§ Work instruction
When you restate the entries that follow, keep every word exactly and drop the pictures.

§ Records from a dataset
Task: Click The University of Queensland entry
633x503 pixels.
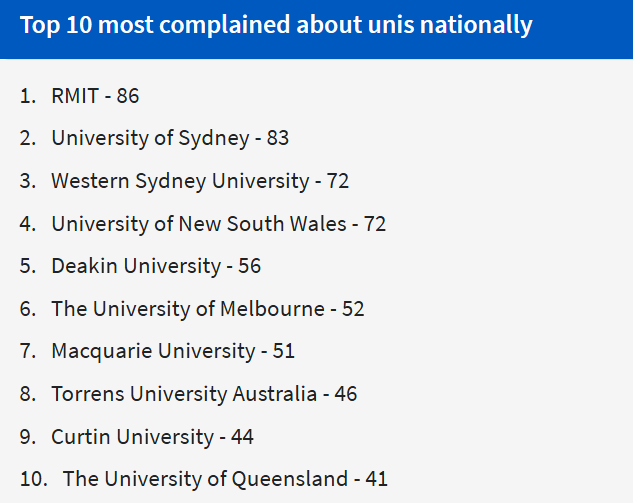Action: 205,479
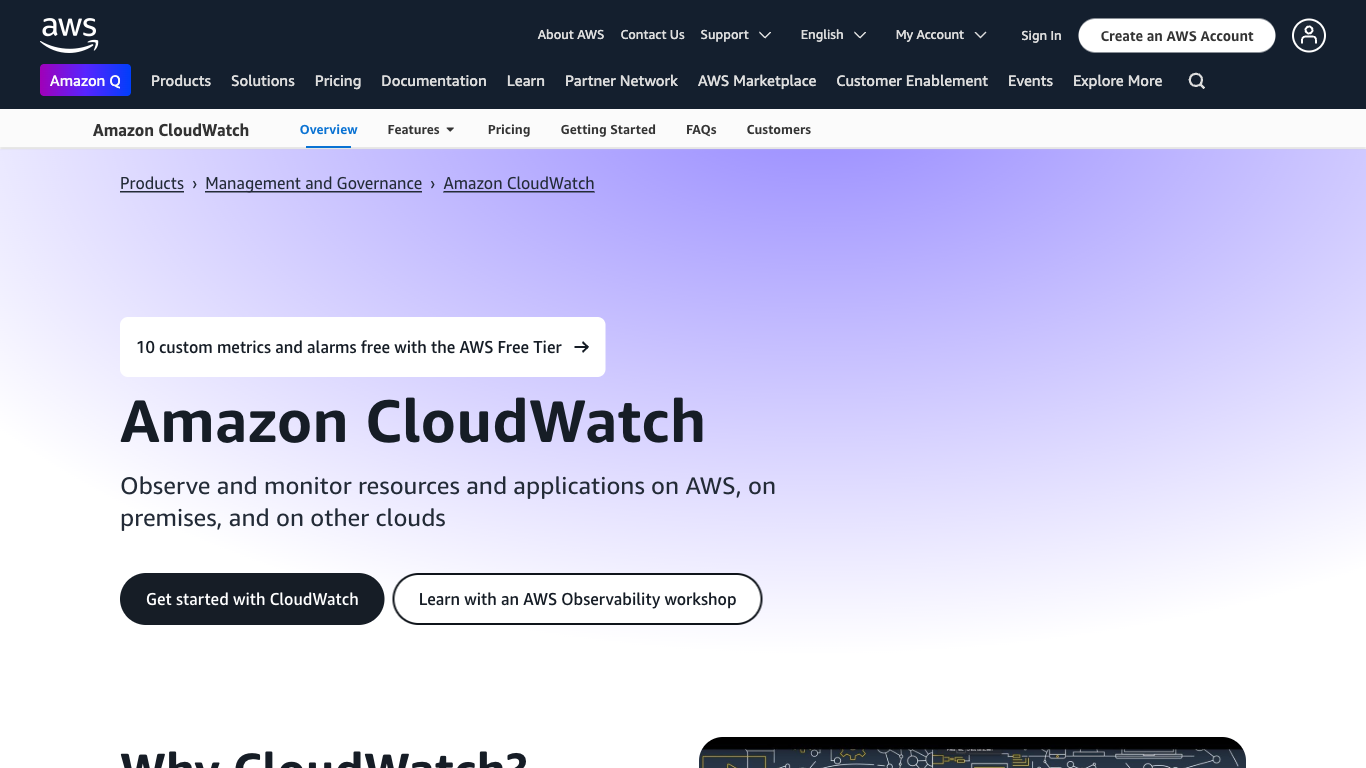Go to the Getting Started tab
This screenshot has width=1366, height=768.
pyautogui.click(x=608, y=130)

§ Task solution
Task: Click The University of Queensland entry
633x503 pixels.
Action: 205,479
Go to the Getting Started tab
This screenshot has width=1366, height=768.
pyautogui.click(x=608, y=130)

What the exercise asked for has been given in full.